As part of the Design System team from inception at Telefónica, we conducted a comprehensive audit across 10 brands, analysing digital products at a component level to identify shared patterns and critical differences.

This insight informed the creation of a single, scalable core component library, designed as the foundation for all brand implementations. From this base, we developed individual branded libraries, enabling product teams to work consistently while maintaining their unique visual identity.

The process was highly collaborative, spanning a distributed team working across multiple markets and brand ecosystems. Together, we delivered 30+ core components, 10 branded libraries, and a fully documented Design System, providing clear guidance, governance, and a scalable framework for ongoing product development.

For this project I used:

  • Figma

  • Zeroheight

CHALLENGE

Telefónica operates multiple mobile brands across different markets, each with its own visual language and identity. As these brands were brought under a single organisation, there was a need to unify the experience without losing brand individuality.

The objective was to establish a shared Design System core that enabled designers across the business to collaborate, standardise patterns, and share best practices. This ensured a consistent, seamless user experience, particularly at transition points between brand-specific products and Telefónica owned platforms, while still allowing each brand to retain its distinct identity.

SOLUTION

By establishing a shared core component library, each brand retained its distinct visual identity while benefiting from consistent, reusable patterns and user journeys. This enabled designers to collaborate more effectively, align on best practices, and deliver a more cohesive experience across the ecosystem.

From a development perspective, shared functionality only needed to be built once. Brand-specific styling could then be applied on top of a common foundation, significantly reducing duplication of effort. This approach improved efficiency, reduced costs, and allowed engineering teams to focus on delivering new features and modernising legacy systems rather than rebuilding the same interfaces across multiple brands.

ANALYSIS

By mapping component matrices across products, we visualised the full landscape and identified patterns, overlaps, and inconsistencies. This enabled informed decisions when defining a unified core component library, establishing a scalable foundation from which all branded libraries could be built.

INTERNAL UX

As the Design System team, we established the foundations for scale - defining file structures, naming conventions, and ways of working to ensure consistency and efficient collaboration across teams.

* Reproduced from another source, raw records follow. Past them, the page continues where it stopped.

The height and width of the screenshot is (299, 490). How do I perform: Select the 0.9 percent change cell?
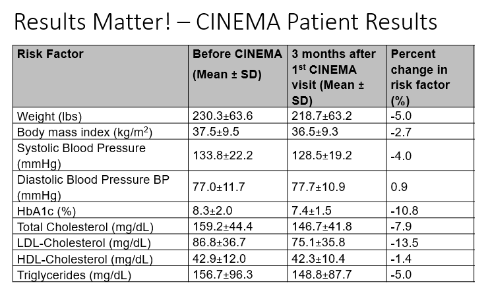pyautogui.click(x=398, y=188)
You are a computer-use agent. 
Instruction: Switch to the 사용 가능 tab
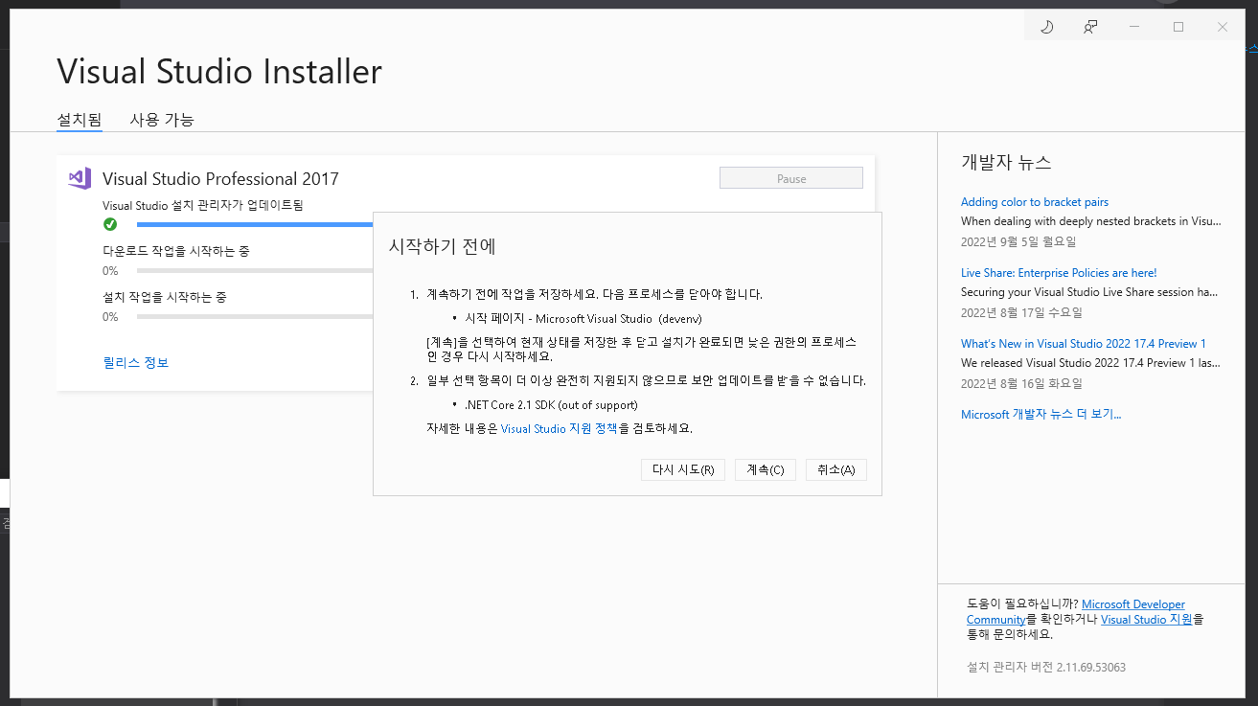click(162, 120)
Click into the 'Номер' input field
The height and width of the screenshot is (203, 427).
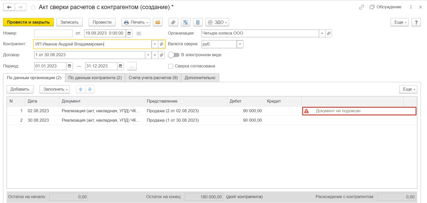point(53,33)
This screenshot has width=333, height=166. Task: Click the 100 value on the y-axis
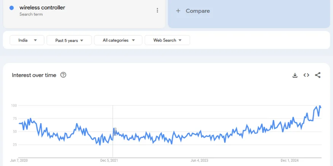click(14, 105)
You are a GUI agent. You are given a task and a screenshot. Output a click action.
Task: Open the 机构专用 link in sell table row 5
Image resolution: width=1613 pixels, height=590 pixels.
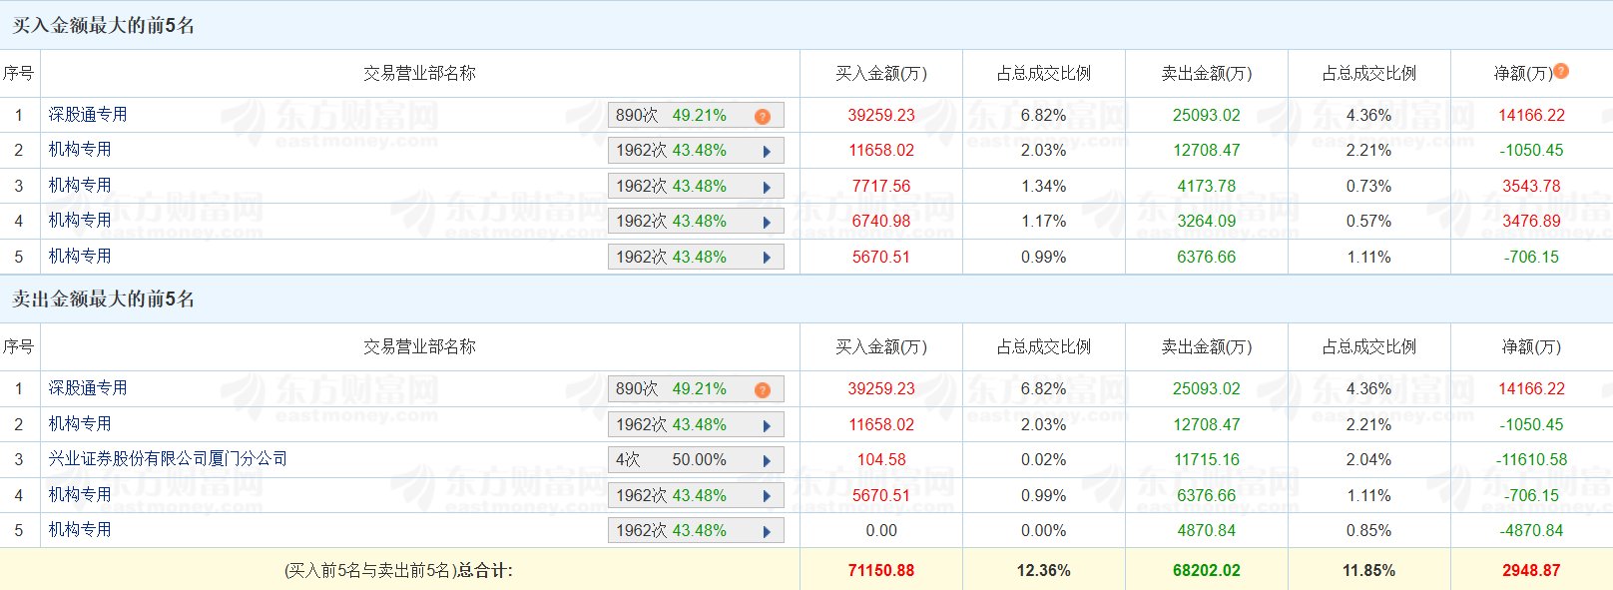coord(80,530)
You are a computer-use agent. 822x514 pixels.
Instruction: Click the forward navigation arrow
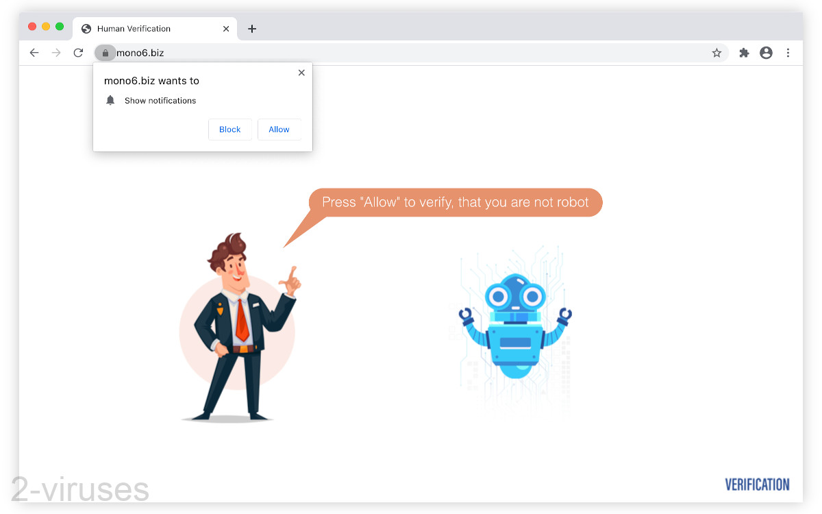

We developed and delivered presentations to drive adoption, clearly communicating components, patterns, and workflows. In parallel, we built a multi-library, multi-brand system architecture, enabling a shared core of components to be reused across established brands while supporting their individual identities.

ONE DESIGN SYSTEM TO RULE THEM ALL

Core components were developed within the central Design System and propagated to brand libraries, with theming applied to preserve each brand’s visual identity during updates.

Brand-specific libraries were extended with tailored components, enabling individual teams to manage their own needs while remaining aligned to the shared foundation.

Adoption was driven through Design System workshops and regular cross-team sessions, encouraging collaboration, reinforcing cohesion, and helping teams determine when components should remain brand-specific or be elevated into the core library.